İklim Değişikliği Yası : Değişen İklim ve Psikoloji

İKLİM DEĞİŞİKLİĞİ YASI ÜZERİNE

Ön Bilgi

Öncelikle makalenin anlatmak istediği konunun daha kolay kavranabilmesi adına içerisinde geçen kavramlar aşağıdaki gibi açıklanmıştır.

Freud

Psikanalik Kuramın kurucusu Freud’a göre kişilik id ego ve süperego olmak üzere üç temel yapıdan meydana gelmektedir. İd, kişiliğin ilkel yanını oluşturmakta ve haz ilkesine göre çalışmaktadır. Ego, ise id’i denetim altında tutmaya çalışan ve gerçeklik prensibiyle çalışan kişilik birimidir. İd’in düşüncesizce isteklerim mantık süzgecinden geçirerek dizginlemeye çalışır. Ego hâlihazırdaki duruma en uygun şekilde davranmaya çalışır. Süperego, kişiliğin üçüncü ve en son gelişen birimidir. Toplumun inandığı ve kabul ettiği doğrulara göre hareket eder ve üst-ben olarak da adlandırılır. Süperego kişiliğin ahlaki yanını temsil eder ve vicdani değerler ön plandadır. Süperego İd’in isteklerini bastırmaya çalışırken, egoyu gerçekçi amaçlardan çok törel amaçlara yöneltmeye çalışır ve kusursuz olmayı amaçlar.

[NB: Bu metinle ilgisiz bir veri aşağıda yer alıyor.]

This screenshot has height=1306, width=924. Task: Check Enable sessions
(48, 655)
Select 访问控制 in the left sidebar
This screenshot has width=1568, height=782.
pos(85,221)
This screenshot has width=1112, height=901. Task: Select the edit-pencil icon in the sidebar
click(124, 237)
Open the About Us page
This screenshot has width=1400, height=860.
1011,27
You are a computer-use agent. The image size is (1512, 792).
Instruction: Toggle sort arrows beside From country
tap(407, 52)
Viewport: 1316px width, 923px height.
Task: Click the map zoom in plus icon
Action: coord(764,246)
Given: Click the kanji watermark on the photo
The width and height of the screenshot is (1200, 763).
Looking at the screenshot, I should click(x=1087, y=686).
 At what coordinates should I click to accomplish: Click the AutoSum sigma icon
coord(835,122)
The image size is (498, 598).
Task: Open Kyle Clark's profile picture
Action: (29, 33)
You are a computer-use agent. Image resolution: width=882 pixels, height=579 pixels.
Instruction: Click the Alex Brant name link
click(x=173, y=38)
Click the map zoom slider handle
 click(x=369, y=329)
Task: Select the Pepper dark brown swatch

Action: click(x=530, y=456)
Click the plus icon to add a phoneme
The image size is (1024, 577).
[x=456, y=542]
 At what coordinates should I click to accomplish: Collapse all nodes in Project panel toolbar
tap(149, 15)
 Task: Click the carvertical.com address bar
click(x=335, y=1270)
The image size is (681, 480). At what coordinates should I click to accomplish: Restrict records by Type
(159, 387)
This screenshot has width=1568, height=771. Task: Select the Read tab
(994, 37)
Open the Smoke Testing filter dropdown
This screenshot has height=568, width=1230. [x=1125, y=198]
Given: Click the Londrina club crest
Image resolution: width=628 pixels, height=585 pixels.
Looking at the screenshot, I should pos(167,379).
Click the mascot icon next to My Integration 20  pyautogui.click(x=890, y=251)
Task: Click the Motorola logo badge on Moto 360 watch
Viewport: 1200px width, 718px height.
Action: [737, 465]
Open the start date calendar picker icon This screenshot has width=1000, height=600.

Freud’un savunma mekanizmalarından makale içerisinde geçenler şunlardır:

  • İnkâr: Bireyin istemediği, rahatsızlık verici olay ve durumları yokmuş gibi saymasıdır. Başlangıçta bu durum kişinin hissettiği sıkıntıyı azaltsa da, olaya yönelik gerekli tedbir ve çareleri planlamayıp zarar görmesine ve gerçeklerden uzak kalmasına yol açabilir.
  • Konfabülasyon (hikâye uydurma), bellek boşluğu sonucunda, bilinçte herhangi bir etkilenme olmaksızın, istemsiz olarak ortaya çıkan masal anlatma, gerçek dışı bilgiler uydurma olarak tanımlanır.
  • Rasyonalizasyon (Mantığa Bürüme): Bireyin yapmış olduğu kabul edilemeyecek bir davranışı çeşitli bahaneler bulma yoluyla haklı göstermeye çalışmak.
  • Düşünselleştirme: Kişi belli bir dürtüyle ilişkili olarak normalden daha yoğun bir ilgi içindedir. Ancak bu artmış ilgi sadece düşünmekte kalır. Sonuç olarak o konunun konuşulması çözüme yönelik değil, o düşüncenin etkisini azaltmaya yöneliktir.

Kubler Ross

Kubler Ross’un yasın beş evresi, çok kötü bir haber alan insanın geçirdiği evrelerdir. Bu haber genelde ölümcül bir hastalığa yakalanmak veya sevdiğin birini kaybetmektir.
İlk aşama inkârdır. Hasta önce inkâr eder, asla kabullenmez, kendine yakıştıramaz, hemen başka bir doktora gider. Kesin yanlış tanı konmuştur diye doktor doktor dolaşır. İkinci aşama olan öfkede artık tanı konmuştur ve hasta artık her şeye kızgındır. “neden o kadar insan varken bu hastalık beni buldu, ilk gittiğim doktor neden antibiyotik verip beni yolladı, neden anlamadı bende ne olduğunu!” gibi. Üçüncü aşama olan pazarlıkta ilk sinirli günler geçer ve hasta Allah’la veya kendiyle pazarlık yapmaya başlar. “şu hastalıktan bir kurtulayım söz veriyorum bir çocuk okutacağım”, “şu hastalıktan bir kurtulayım artık kimseye kötü davranmayacağım vs. Dördüncü evrede depresyon başlar: bunalımlı günler, içe kapanma, hayata küsme, normalde yapılan günlük aktivitelerin zevk vermemesi, ölümden korkma. Bu evreden çıkma nispeten zordur, çevrenin etkisi çok önemlidir. Son evrede kabullenmedir. Hasta artık her şeyi kabullenir, hayata daha pozitif bakmaya başlar. Kalan günleri daha verimli kullanmayı planlar.
Bütün bu evrelerin hızlı geçilmesi hastanın lehinedir. Hasta ne kadar çabuk doktorla işbirliği olup kendi tedavisinin karar aşamalarına müdahil olursa durumunun düzelme ihtimali de o kadar artar.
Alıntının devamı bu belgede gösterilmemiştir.